Functional Analysis of Spontaneous Cell Movement under Different Physiological Conditions

Cells can show not only spontaneous movement but also tactic responses to environmental signals. Since the former can be regarded as the basis to realize the latter, playing essential roles in various cellular functions, it is important to investigate spontaneous movement quantitatively at different physiological conditions in relation to cellular physiological functions. For that purpose, we observed a series of spontaneous movements by Dictyostelium cells at different developmental periods by using a single cell tracking system. Using statistical analysis of these traced data, we found that cells showed complex dynamics with anomalous diffusion and that their velocity distribution had power-law tails in all conditions. Furthermore, as development proceeded, average velocity and persistency of the movement increased and as too did the exponential behavior in the velocity distribution. Based on these results, we succeeded in applying a generalized Langevin model to the experimental data. With this model, we discuss the relation of spontaneous cell movement to cellular physiological function and its relevance to behavioral strategies for cell survival.

💡 Research Summary

The paper investigates how the spontaneous movement of Dictyostelium discoideum cells changes across distinct developmental stages and what this implies for cellular physiology and survival strategies. Using a high‑resolution single‑cell tracking system, the authors recorded the trajectories of hundreds of cells at five time points (0 h, 4 h, 8 h, 12 h, and 16 h after starvation) that correspond to key phases of the organism’s life cycle, from vegetative growth to the pre‑spore stage.
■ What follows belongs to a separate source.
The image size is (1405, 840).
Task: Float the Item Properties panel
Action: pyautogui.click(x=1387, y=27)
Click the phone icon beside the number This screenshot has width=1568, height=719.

Statistical analysis of the trajectories revealed several non‑trivial dynamical features. First, the mean‑square displacement (MSD) scales with time as MSD ∝ t^α with α > 1 for all stages, indicating super‑diffusive (anomalous) motion rather than simple Brownian diffusion. The exponent α increases from about 1.2 in early cells to roughly 1.6 in late‑stage cells, suggesting that as development proceeds cells retain directional persistence for longer periods. Second, the distribution of instantaneous speeds shows a Gaussian core but heavy tails that follow a power‑law P(v) ∝ v^−β. The tail exponent β drops from ≈ 3.5 in early cells to ≈ 2.8 in mature cells, meaning that high‑speed events become more frequent later in development. Third, velocity autocorrelation functions display a rapid exponential decay combined with a short‑time oscillatory component (≈ 5 s), which the authors interpret as a signature of periodic cytoskeletal remodeling.
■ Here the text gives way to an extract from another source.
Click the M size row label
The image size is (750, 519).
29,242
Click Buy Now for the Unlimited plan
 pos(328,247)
To capture these observations in a unified theoretical framework, the authors fit the data to a generalized Langevin equation of the form

  m dv/dt = −γ(v) v + η(t),

where the friction coefficient γ depends on the instantaneous speed (γ(v) ≈ γ₀ + γ₁ v²) and the stochastic force η(t) possesses finite temporal correlations (colored noise) characterized by a correlation time τ. Non‑linear least‑squares fitting yields decreasing values of γ₀ and γ₁ with development, indicating that later cells experience less internal resistance to motion. Conversely, τ lengthens from 2 s to about 4 s, reflecting more persistent fluctuations in the intracellular environment.
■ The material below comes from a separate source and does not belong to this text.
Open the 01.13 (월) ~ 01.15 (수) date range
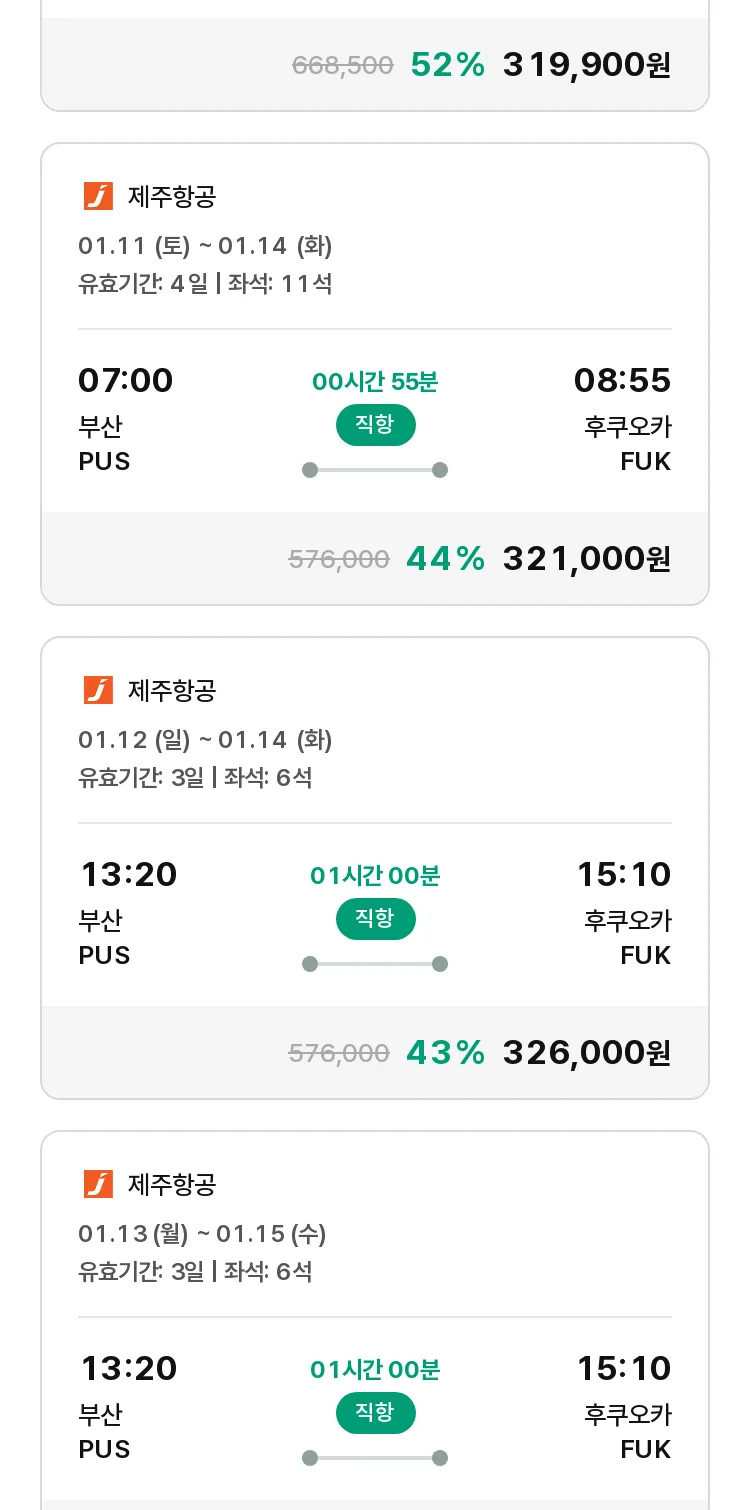 [x=202, y=1234]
Physiologically, the authors argue that early‑stage cells adopt a “random‑search” strategy: high friction and short‑lived noise promote frequent reorientation, which is advantageous for locating nutrients in a heterogeneous environment. As the colony matures, the biological goal shifts toward coordinated aggregation, chemotactic signaling, and eventual spore formation. Accordingly, cells increase their average speed, enhance directional persistence, and exhibit a velocity distribution that becomes more exponential, reflecting a transition to a “run‑and‑tumble‑like” behavior where long straight runs are interspersed with occasional rapid reorientations.

The generalized Langevin model not only reproduces the empirical MSD, speed distribution, and autocorrelation data but also provides a mechanistic link between observable movement statistics and underlying cellular processes such as actin‑myosin dynamics, signaling pathway activity, and metabolic state. By adjusting the model parameters, the framework can be extended to other motile cell types—immune cells navigating tissue, metastatic cancer cells invading new niches, or bacteria exhibiting chemotaxis—offering a quantitative tool for predicting how changes in intracellular biophysics translate into altered migration strategies.

In conclusion, this study demonstrates that spontaneous cell motility is a rich, multi‑scale phenomenon that encodes information about the cell’s physiological condition. Through meticulous single‑cell tracking and rigorous statistical physics analysis, the authors uncover a developmental progression from highly stochastic, low‑speed movement to more directed, higher‑speed locomotion, and they successfully map these changes onto a generalized Langevin description. The work bridges cell biology and theoretical physics, providing a template for future investigations into how cells modulate their movement to meet the demands of growth, survival, and differentiation.